** Excerto para leitura **
★ ★ ★ ★ ★ ★ ★
«É um fenómeno curioso: o país ergue-se indignado, moureja o dia inteiro indignado, come, bebe e diverte-se indignado, mas não passa disto. Falta-lhe o romantismo cívico da agressão. Somos, socialmente, uma sociedade pacífica de revoltados» – Miguel Torga, Diário (17-09-1961)
Os portugueses são intencionalmente atingidos na sua dignidade e direitos. Ofende-se a vida e a respeitabilidade do homem. Elementares princípios de igualdade, hoje renomeados de «equidade», reconhecidos no direito natural, e que foram desde sempre considerados como a fonte dos direitos políticos, são hoje despudoradamente colocados em causa. Tornou-se até “normal”, quando se trata de direitos, que uns, sobretudo se forem políticos, sejam mais iguais do que os outros.
Curiosamente, para uma imensa massa de gente, dir-se-ia que tudo parece por vezes estar a acontecer apenas aos outros. Protestando a medo, algo despercebidos, esquecem que num passado ainda não muito distante, razões de igual gabarito serviram para justificar tudo, desde a escravatura à discriminação de todo o género e ordem.
★ ★ ★ ★ ★ ★ ★
** Registos apresentados **
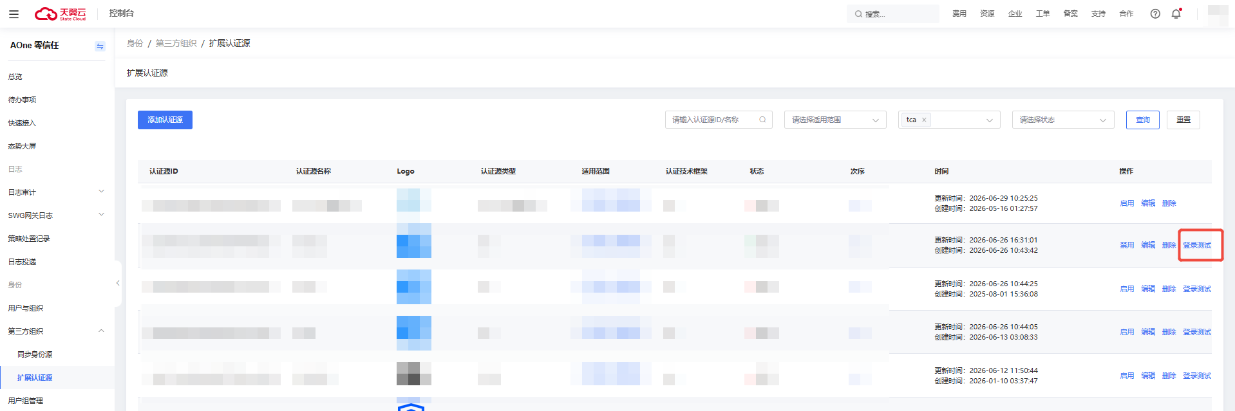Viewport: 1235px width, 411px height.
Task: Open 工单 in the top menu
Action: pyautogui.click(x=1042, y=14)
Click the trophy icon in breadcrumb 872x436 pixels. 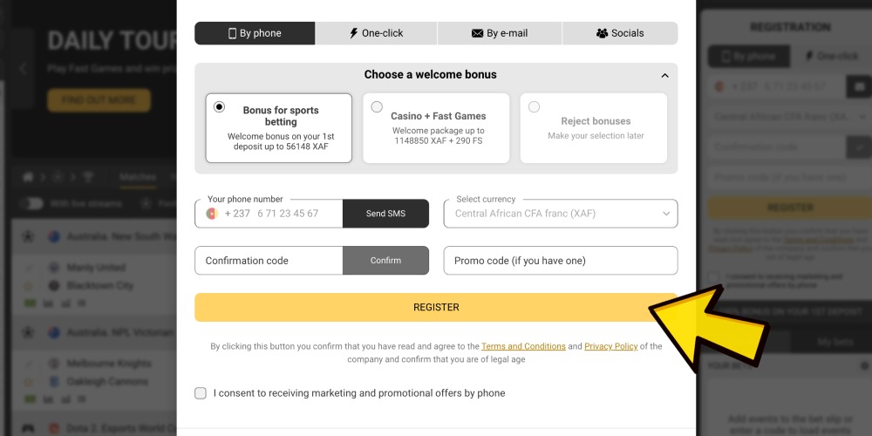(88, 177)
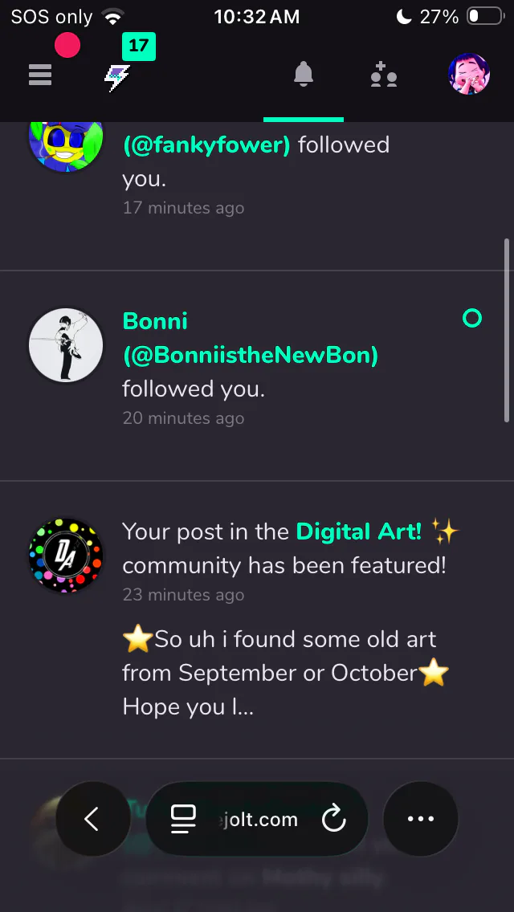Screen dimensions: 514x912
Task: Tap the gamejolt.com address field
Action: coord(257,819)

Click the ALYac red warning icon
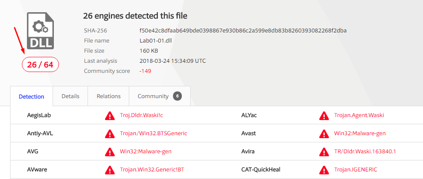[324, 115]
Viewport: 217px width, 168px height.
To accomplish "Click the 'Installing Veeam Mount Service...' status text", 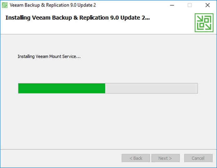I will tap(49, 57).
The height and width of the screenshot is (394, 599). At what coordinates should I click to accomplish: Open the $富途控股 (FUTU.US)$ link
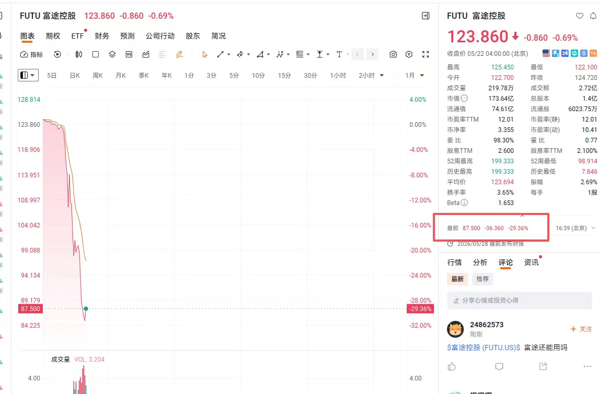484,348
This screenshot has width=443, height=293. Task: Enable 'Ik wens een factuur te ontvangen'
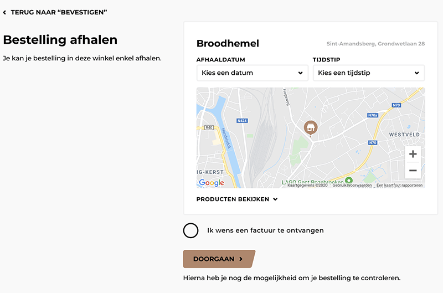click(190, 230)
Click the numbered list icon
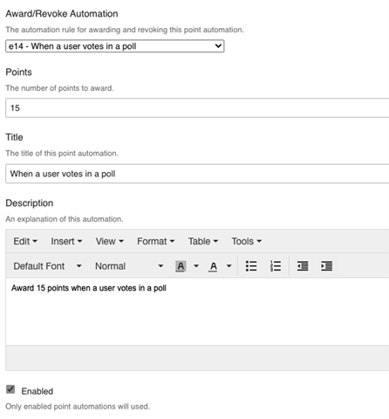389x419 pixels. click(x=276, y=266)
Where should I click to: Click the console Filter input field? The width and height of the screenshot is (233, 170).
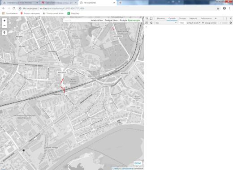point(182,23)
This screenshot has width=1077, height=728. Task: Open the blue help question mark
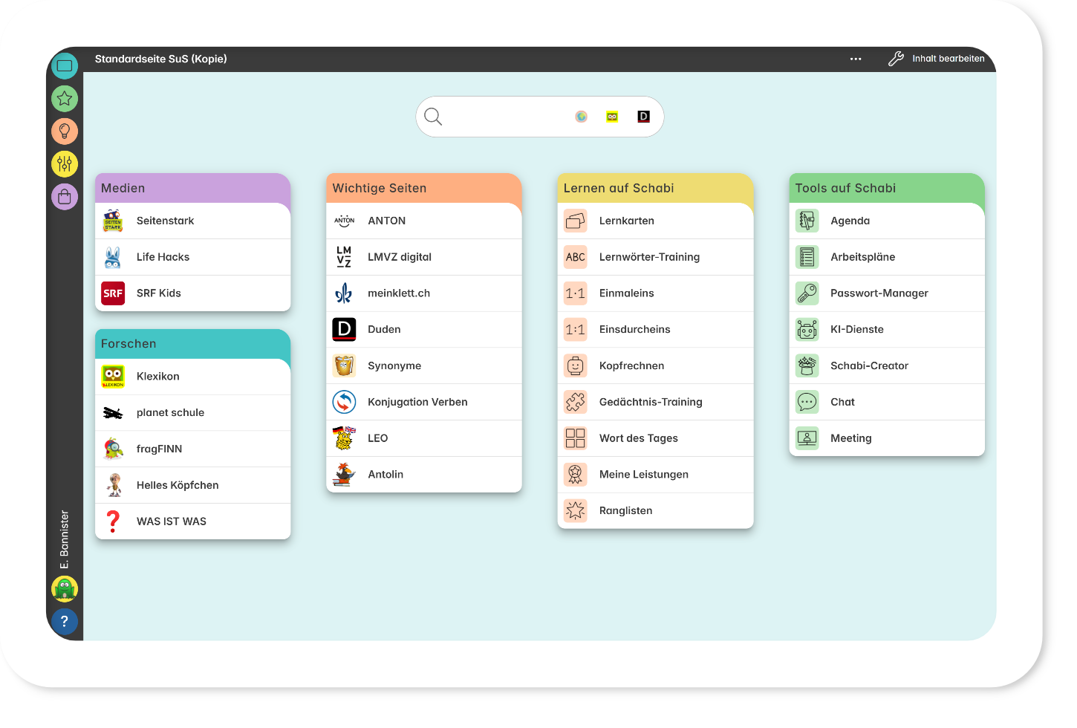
★ ★ ★ ★ ★ ★ ★
Responda com base no excerto sobre a indignação dos portugueses:
(a) Segundo a citação de Miguel Torga, o que falta ao país?
(b) Com que nome são hoje renomeados os elementares princípios de igualdade?
(c) Segundo o excerto, o que serviram para justificar razões de igual gabarito, num passado ainda não muito distante?
Os registos não são precisos para este trabalho.

** Resposta ao exercício **
(a) Falta-lhe o romantismo cívico da agressão.
(b) São renomeados de «equidade».
(c) Serviram para justificar tudo, desde a escravatura à discriminação de todo o género e ordem.